The duties test involves an analysis of the employee’s “primary duty,” or the principal, main, major or most important duty that the employee performs. To qualify for an exemption, an employee’s primary duty must involve performing exempt-level work. Each type of exemption has its own set of primary duties that must be performed in order for the employee to qualify for the exemption. Before classifying an employee as exempt, carefully review the duties test for each exemption.

Bottom Line: The exemption criteria above illustrate that simply paying an employee a salary each week isn’t enough to qualify for an exemption. In addition to the salary-basis test, the employee must also meet the salary-level and duties tests. If he or she does not, the employee is non-exempt.
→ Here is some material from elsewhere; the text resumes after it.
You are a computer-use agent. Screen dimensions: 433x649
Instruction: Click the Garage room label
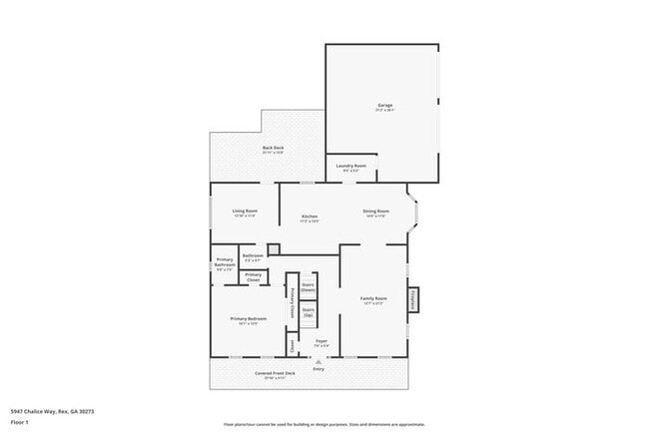click(x=384, y=106)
Salaried Non-Exempt Employees:

Employers have the option of paying non-exempt employees on a salary basis. However, all non-exempt employees (including those paid on a salary basis) must receive overtime for hours worked in excess of 40 in a workweek.

Deductions:

Certain types of deductions are generally permitted from a non-exempt employee’s salary as long as they do not reduce the employee’s pay below the applicable minimum wage.

Example:

A non-exempt employee with a fixed schedule earns a weekly salary of $400 and is expected to work 40 hours for that salary. In the applicable workweek, the employee works 20 hours because he left 4 hours early each day for personal reasons. The employer is permitted to reduce the employee’s salary accordingly. This type of deduction wouldn’t be permitted for an exempt employee, since exempt employees must receive their full pay in any week in which work is performed.

Calculating Overtime Pay:

Under the FLSA, overtime pay is determined by using an employee’s regular rate of pay. The regular rate of pay for an employee paid on a salary basis is obtained by dividing the salary by the number of hours for which the salary is intended to compensate.
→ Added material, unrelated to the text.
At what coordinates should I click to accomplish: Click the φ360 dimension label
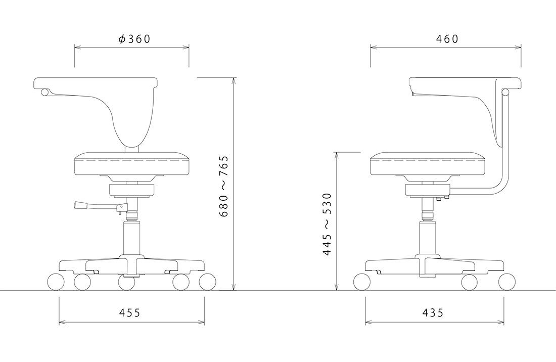point(134,39)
Fluctuating Workweek Method:

A non-exempt employee with hours of work that fluctuate from week to week may be paid a stipulated weekly salary that constitutes straight-time pay for all hours worked, provided:

– There is a clear understanding of the arrangement between the employer and employee (such agreements should be made in writing);

– The salary is sufficient to provide compensation to the employee at a rate no less than the applicable minimum wage rate for every hour worked in those workweeks in which the number of hours he or she works is greatest; and

– The employee receives extra compensation for all overtime hours worked at a rate no less than one-half his or her regular rate of pay.

Note: If using the fluctuating-workweek method, you may not reduce an employee’s salary in workweeks in which the employee works fewer hours. In the example above, the employee would be entitled to $500 in salary even if he or she worked only 20 hours.

Conclusion:

Remember that merely because an employee is paid a salary does not mean the employee is exempt from overtime. Employee classifications involve a thorough review of an employee’s primary duties. Employers should audit employee status on a regular basis to ensure that they are consistent with federal and state laws. Keep in mind that as job duties change, an employee’s classification status may also change.